Grande, veramente grande è questa facoltà della memoria, o mio Dio: è un ampio, sterminato sacrario. Chi può toccarne il fondo? E questa forza appartiene al mio animo, alla mia natura. Il fatto è che neppur io comprendo a pieno ciò che sono. Ma allora l’animo è forse incapace di comprendere se stesso, dove si trova e che cosa è suo? È dunque fuori e non dentro di sé? Come mai non comprende? Sono molto meravigliato di questo, mi prende un grande stupore. Gli uomini vanno ad ammirare le cime dei monti, le onde del mare, l’ampio scorrere dei fiumi, l’oceano, i moti degli astri e poi passano inosservati a se stessi. Non si meravigliano del fatto che, mentre parlo di queste cose, non le vedo con gli occhi; ma non potrei parlarne se non vedessi nella mia memoria in tutta la loro immensità come se li avessi dinanzi nella realtà i monti, le onde, i fiumi, gli astri che ho visto personalmente e l’oceano a cui credo per sentito dire. Eppure quando li ho visti con gli occhi non è che li abbia fatti entrare in me sostanzialmente, ma solo per immagini; e so attraverso quale dei sensi corporali ciascuna mi fu impressa dentro. […]
XXIV. Quanto ho spaziato nella mia memoria per cercarti, o mio Signore, non ti ho trovato fuori di essa. Infatti non ho trovato nulla di te che non ricordassi, da quando ti ho conosciuto; poiché da quando ti ho conosciuto non ti ho più dimenticato. Dove ho trovato la verità, lì ho trovato il mio Dio, la Verità stessa, di cui non mi sono dimenticato dal giorno in cui l’ho conosciuta. Da allora tu dimori nella mia memoria, e lì io ti trovo quando ti ricordo e gioisco in te. Questa è la santa gioia che tu mi hai misericordiosamente donato volgendo il tuo sguardo alla mia povertà.

### Compito a:
Riporta per intero il brano sulla memoria, parola per parola.

### Voci fornite:
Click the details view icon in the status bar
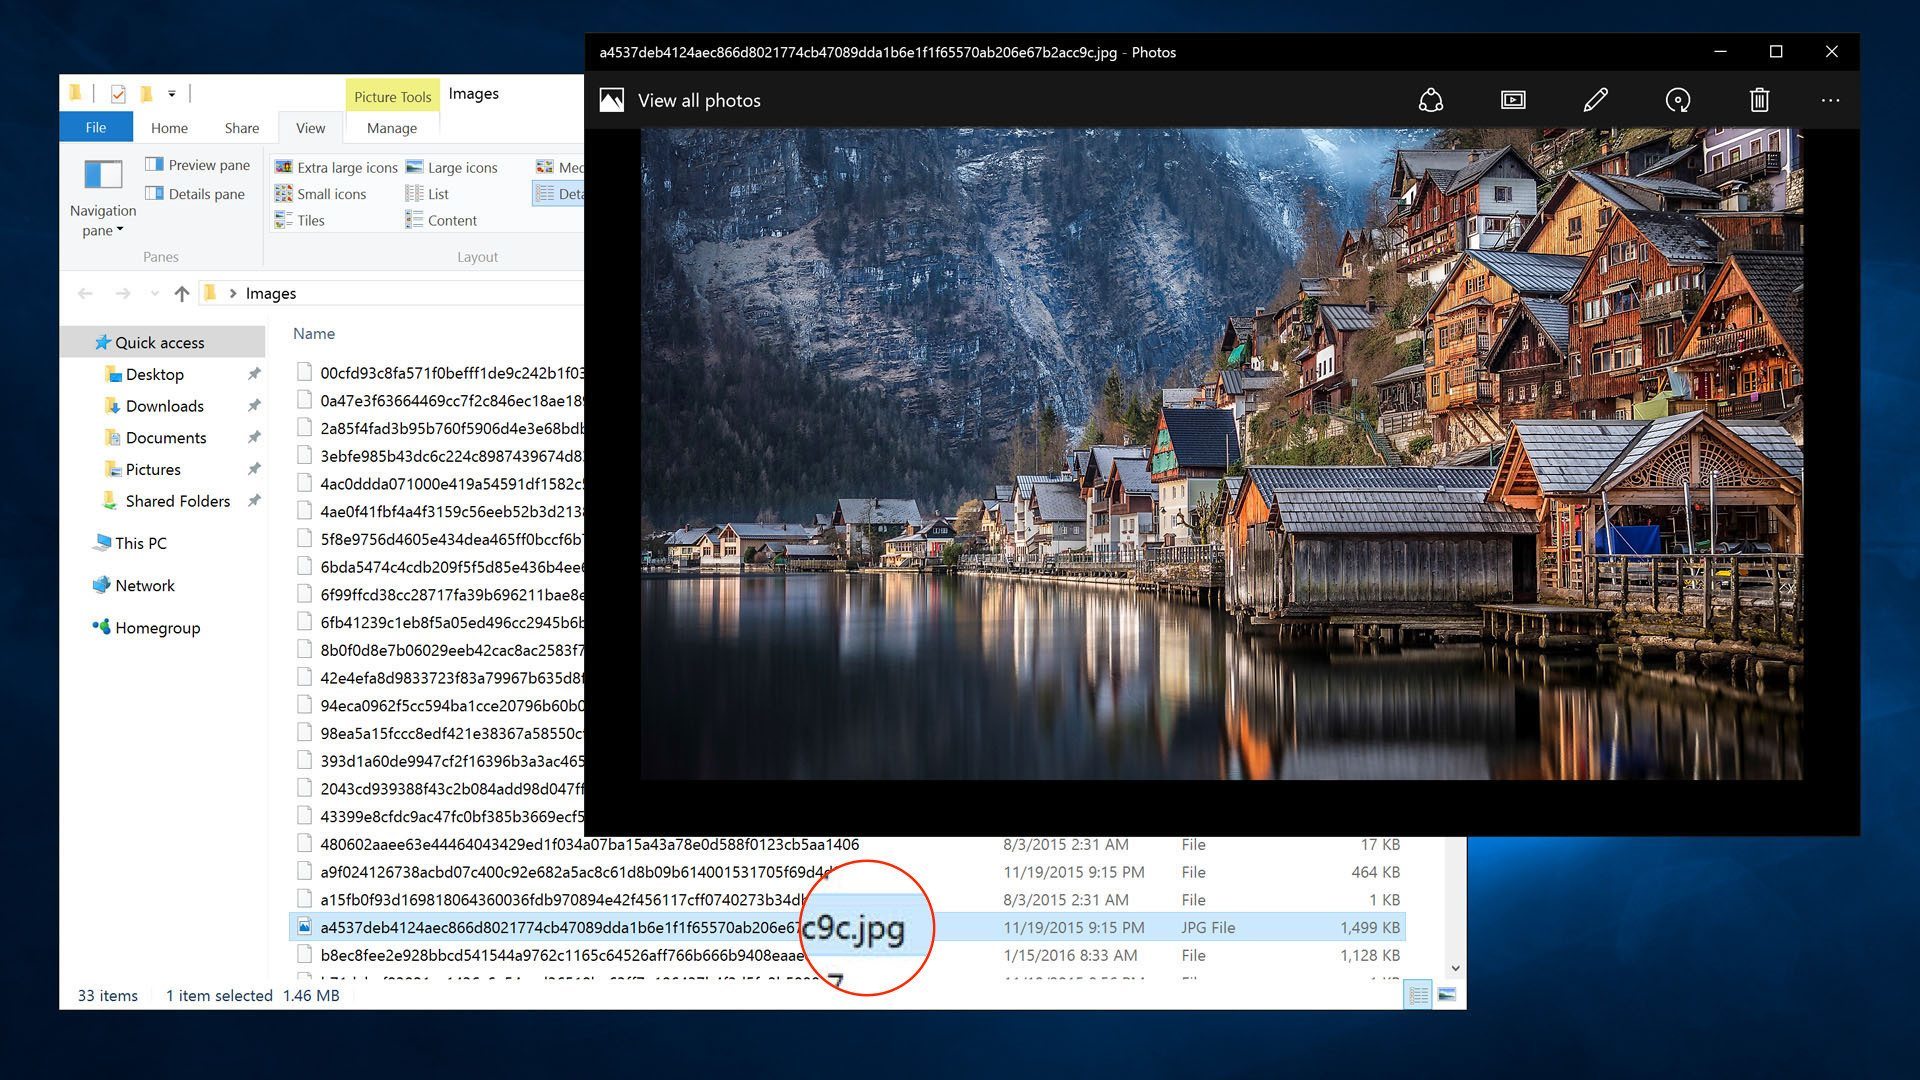 [x=1417, y=995]
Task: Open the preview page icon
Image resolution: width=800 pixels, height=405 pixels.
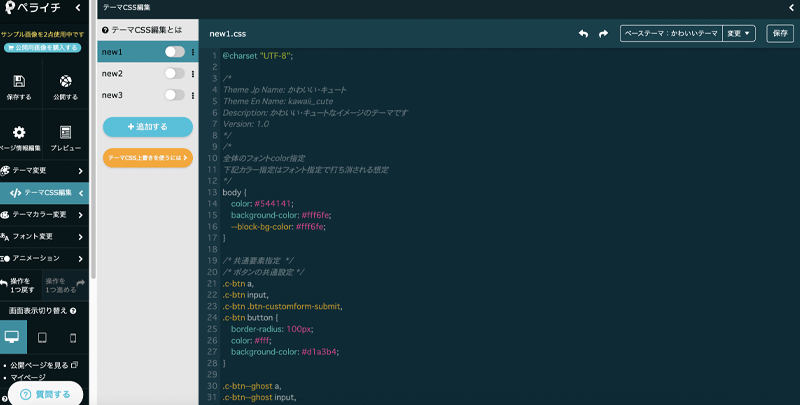Action: [x=65, y=132]
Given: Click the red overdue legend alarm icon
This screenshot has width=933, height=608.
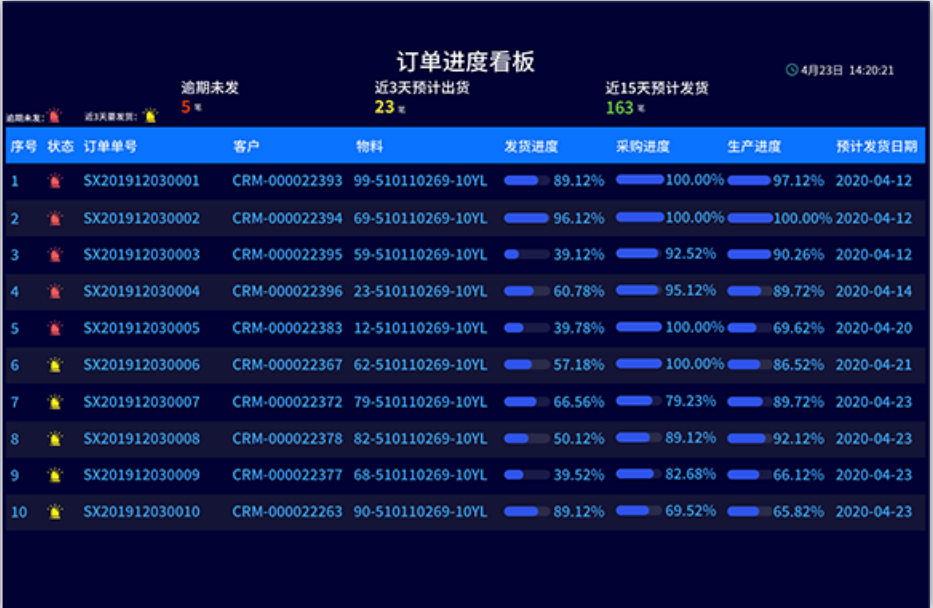Looking at the screenshot, I should click(x=54, y=116).
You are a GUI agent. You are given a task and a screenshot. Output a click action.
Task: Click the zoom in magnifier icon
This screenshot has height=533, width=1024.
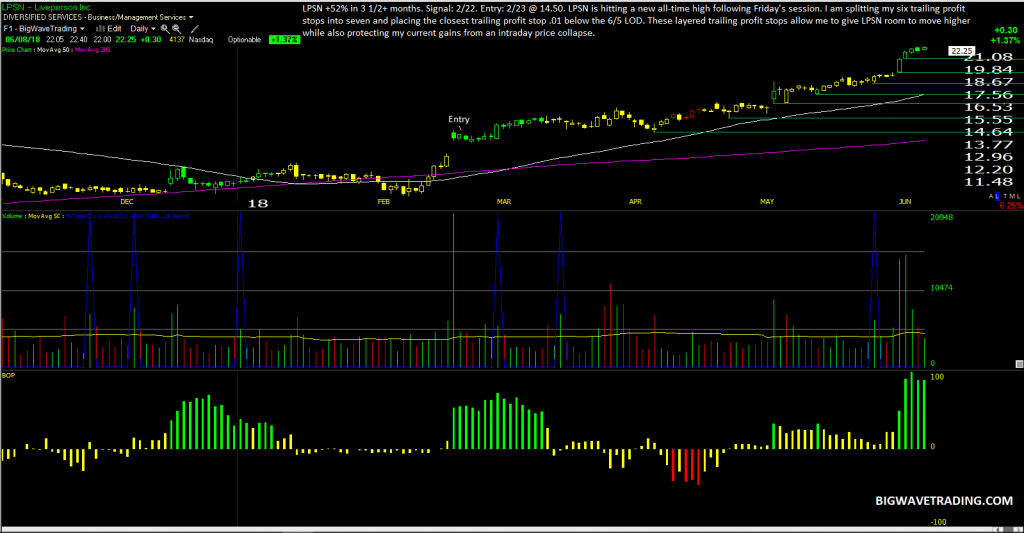(x=165, y=29)
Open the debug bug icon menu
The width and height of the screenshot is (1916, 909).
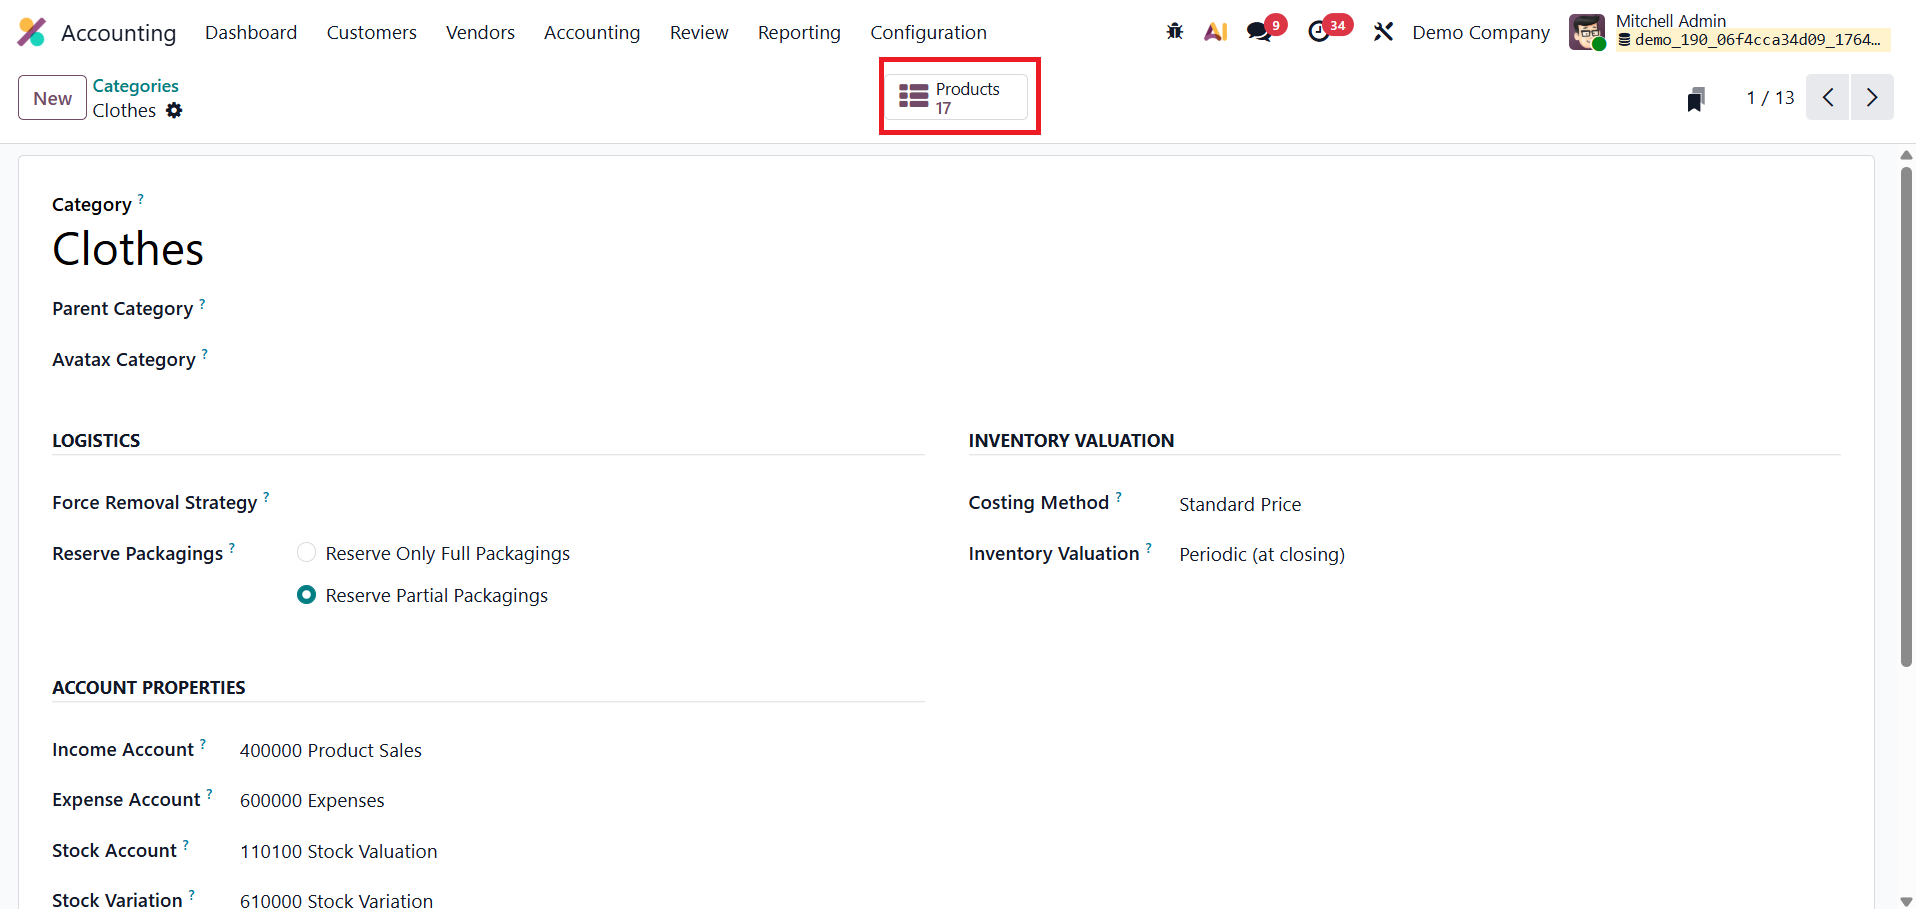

### Compito b:
Riscrivi le voci partendo dalla prima e terminando con la riga che contiene "(x=165, y=29)", entrambe incluse, e in queste righe sostituisci "icon" con "button" senza cambiare nient'altro. Restituisci soltanto queste righe e ometti le immagini.

### Risposta corretta a:
Grande, veramente grande è questa facoltà della memoria, o mio Dio: è un ampio, sterminato sacrario. Chi può toccarne il fondo? E questa forza appartiene al mio animo, alla mia natura. Il fatto è che neppur io comprendo a pieno ciò che sono. Ma allora l’animo è forse incapace di comprendere se stesso, dove si trova e che cosa è suo? È dunque fuori e non dentro di sé? Come mai non comprende? Sono molto meravigliato di questo, mi prende un grande stupore. Gli uomini vanno ad ammirare le cime dei monti, le onde del mare, l’ampio scorrere dei fiumi, l’oceano, i moti degli astri e poi passano inosservati a se stessi. Non si meravigliano del fatto che, mentre parlo di queste cose, non le vedo con gli occhi; ma non potrei parlarne se non vedessi nella mia memoria in tutta la loro immensità come se li avessi dinanzi nella realtà i monti, le onde, i fiumi, gli astri che ho visto personalmente e l’oceano a cui credo per sentito dire. Eppure quando li ho visti con gli occhi non è che li abbia fatti entrare in me sostanzialmente, ma solo per immagini; e so attraverso quale dei sensi corporali ciascuna mi fu impressa dentro. […]
XXIV. Quanto ho spaziato nella mia memoria per cercarti, o mio Signore, non ti ho trovato fuori di essa. Infatti non ho trovato nulla di te che non ricordassi, da quando ti ho conosciuto; poiché da quando ti ho conosciuto non ti ho più dimenticato. Dove ho trovato la verità, lì ho trovato il mio Dio, la Verità stessa, di cui non mi sono dimenticato dal giorno in cui l’ho conosciuta. Da allora tu dimori nella mia memoria, e lì io ti trovo quando ti ricordo e gioisco in te. Questa è la santa gioia che tu mi hai misericordiosamente donato volgendo il tuo sguardo alla mia povertà.

### Risposta corretta b:
Click the details view button in the status bar
 [x=1417, y=995]
Task: Open the preview page button
Image resolution: width=800 pixels, height=405 pixels.
Action: [x=65, y=132]
Given: Click the red overdue legend alarm button
This screenshot has width=933, height=608.
Looking at the screenshot, I should click(x=54, y=116).
You are a GUI agent. You are given a task and a screenshot. Output a click action.
Task: Click the zoom in magnifier button
This screenshot has height=533, width=1024.
(x=165, y=29)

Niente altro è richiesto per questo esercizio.